The R. E. Lee Camp Confederate Soldiers' Home was a support home for veterans of the Confederate States Army after the American Civil War. It was located in Richmond, Virginia, and was active from 1885 to 1941.

== 1885 founding ==
The home was founded on January 1, 1885, by the R. E. Lee Camp No. 1 as a support home for veterans of the Confederate States Army . The camp home was built with private funds from both Confederate and Union veterans (the Grand Army of the Republic being one of its biggest donators). Due to the bipartisan support of the home, the Confederate Soldiers' Home became a favorite meeting site for the Blue and Gray reunions.

== Activities (1885–1941) ==
The building complex included a hospital, a dining hall, a workshop, a recreation center, 10 cottages, a nondenominational chapel, and a laundry center, among other services for the veterans. Throughout the 56-year history of the home, from 1885 until the final resident died in 1941, the home saw around 3,000 total residents, with peak residency reaching 300 at one time during 1890–1910.
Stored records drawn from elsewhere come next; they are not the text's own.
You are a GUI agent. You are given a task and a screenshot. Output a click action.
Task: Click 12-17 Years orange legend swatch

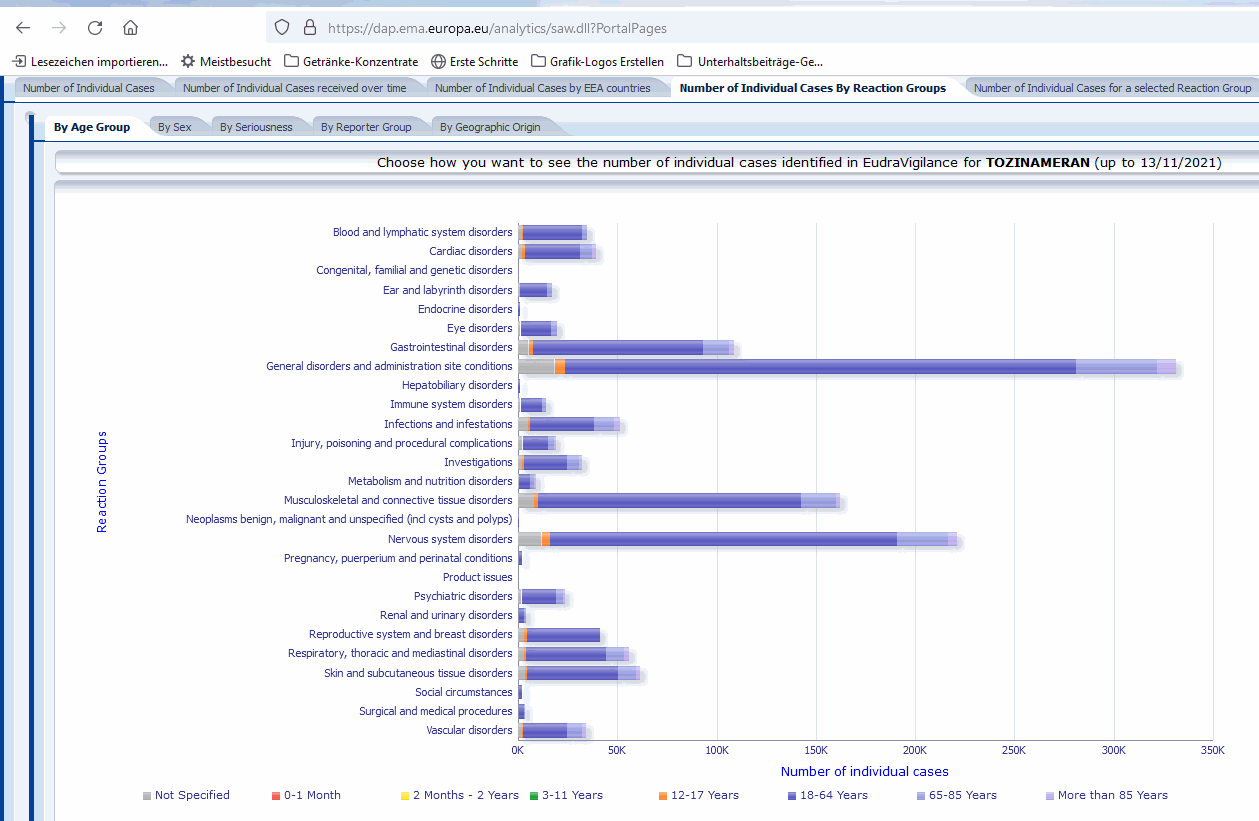pyautogui.click(x=663, y=796)
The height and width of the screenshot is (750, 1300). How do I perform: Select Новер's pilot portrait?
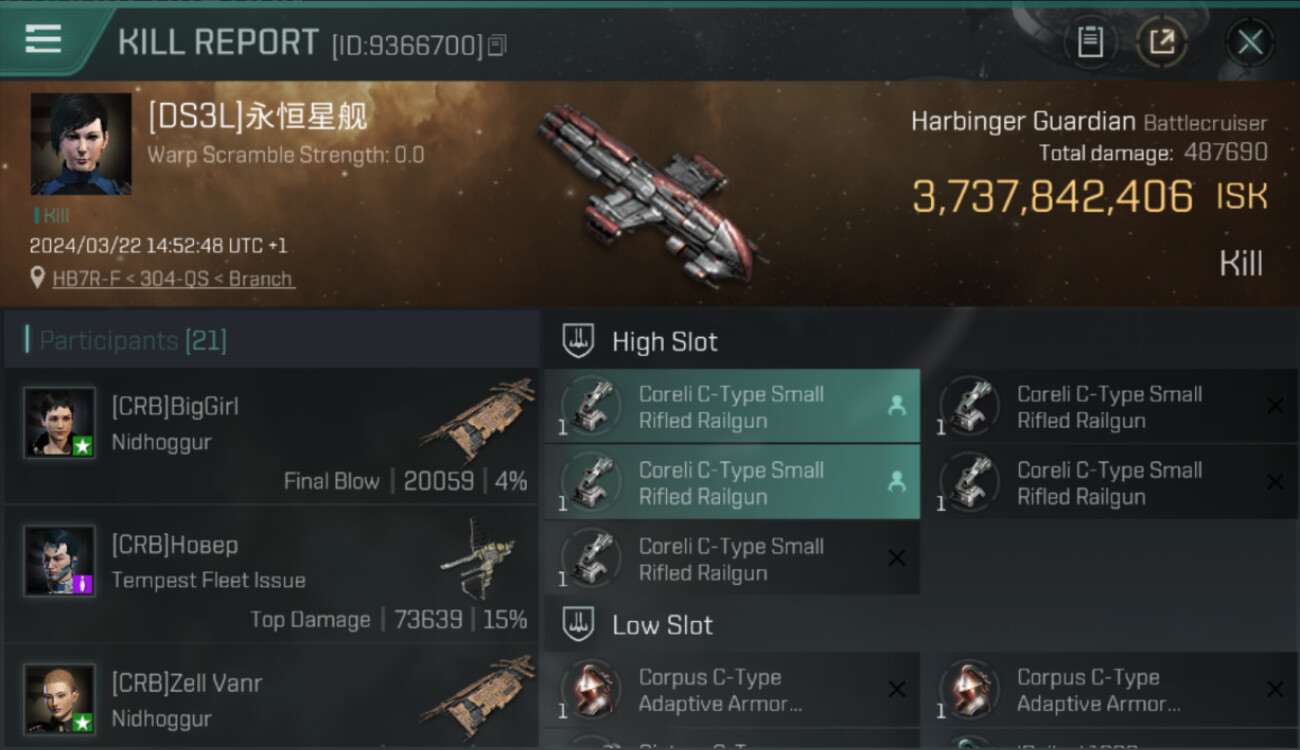point(60,561)
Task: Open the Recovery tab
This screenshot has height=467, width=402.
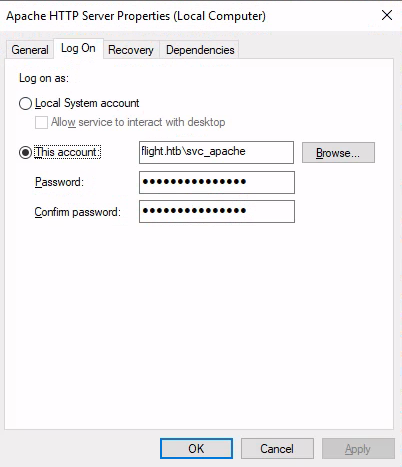Action: point(131,50)
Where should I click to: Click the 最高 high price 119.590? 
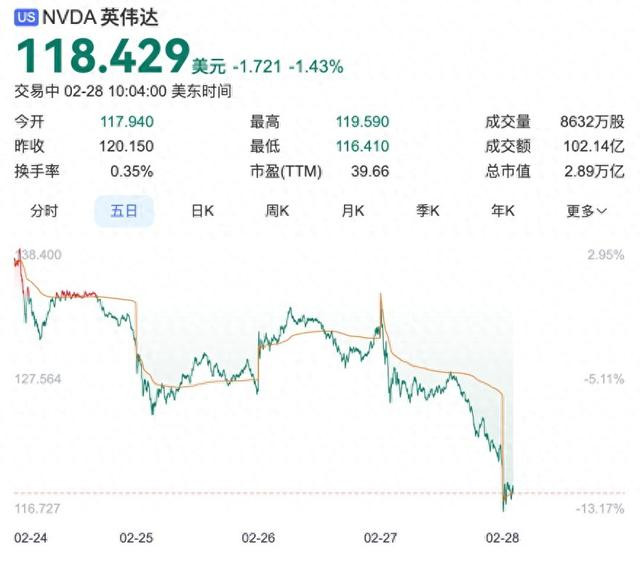pos(362,122)
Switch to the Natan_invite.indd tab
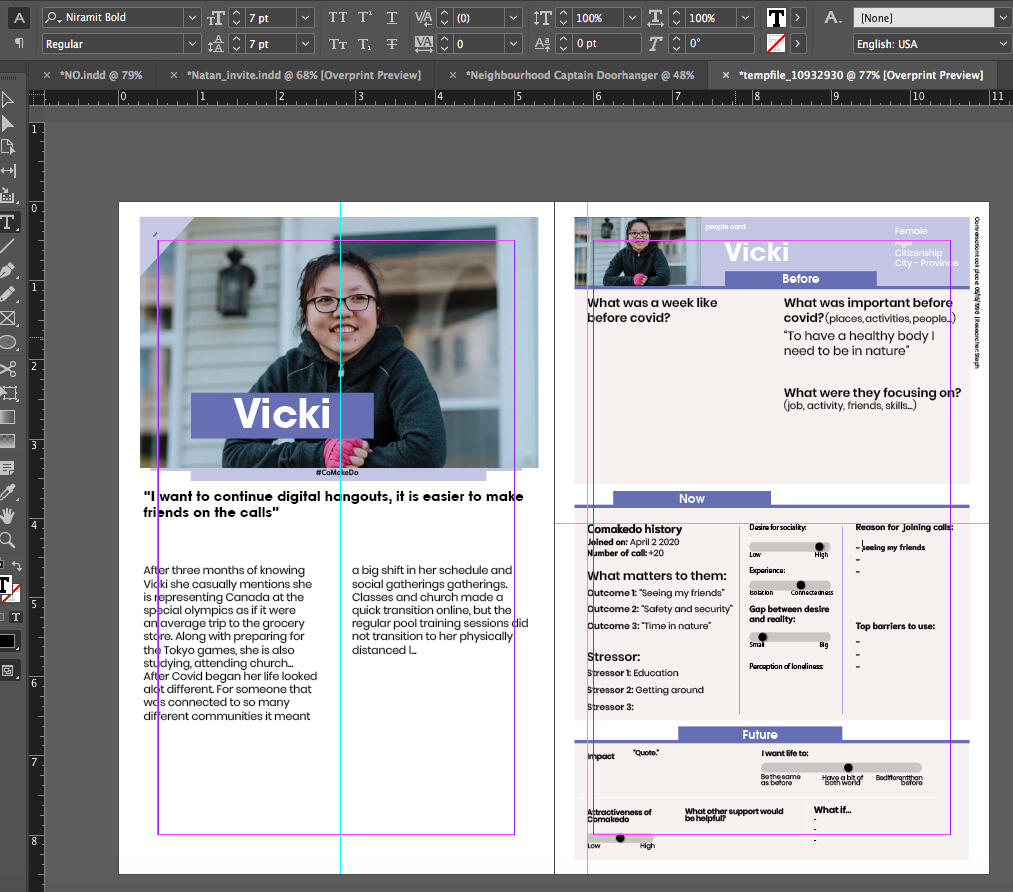This screenshot has width=1013, height=892. 303,75
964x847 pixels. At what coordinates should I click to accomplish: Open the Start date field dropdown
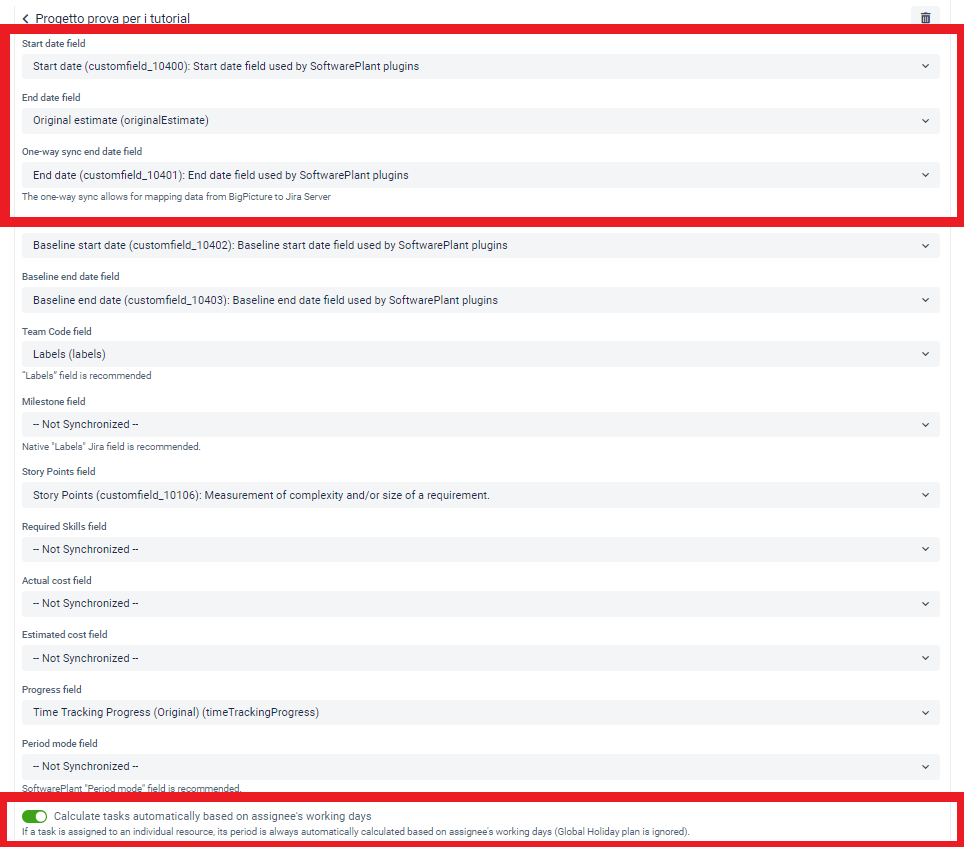click(x=480, y=66)
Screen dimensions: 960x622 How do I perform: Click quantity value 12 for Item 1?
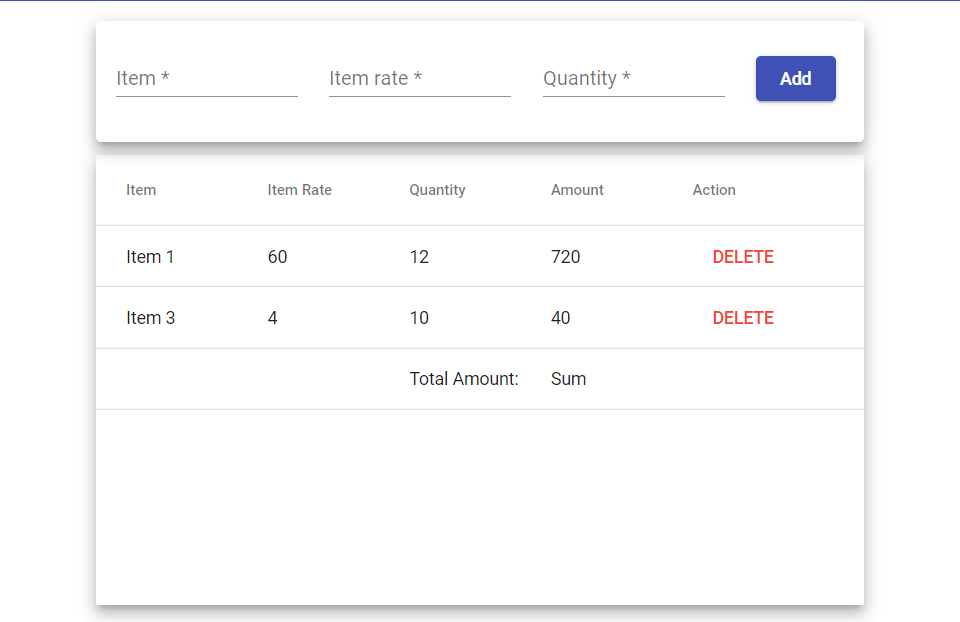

== Later uses (1941–present) ==
After the final resident died, the Commonwealth of Virginia was given ownership and designated it a Confederate memorial park. A notable practitioner at the home was Joseph DeJarnette, a vocal proponent of racism and eugenics (specifically the sterilization of the mentally ill) whose uncle, Daniel Coleman DeJarnette Sr., was part of the First and Second Confederate Congress as well as a member of the Virginia House of Delegates and the United States House of Representatives. The Virginia Museum of Fine Arts is now on the grounds of the R. E. Lee Camp Confederate Soldiers' Home.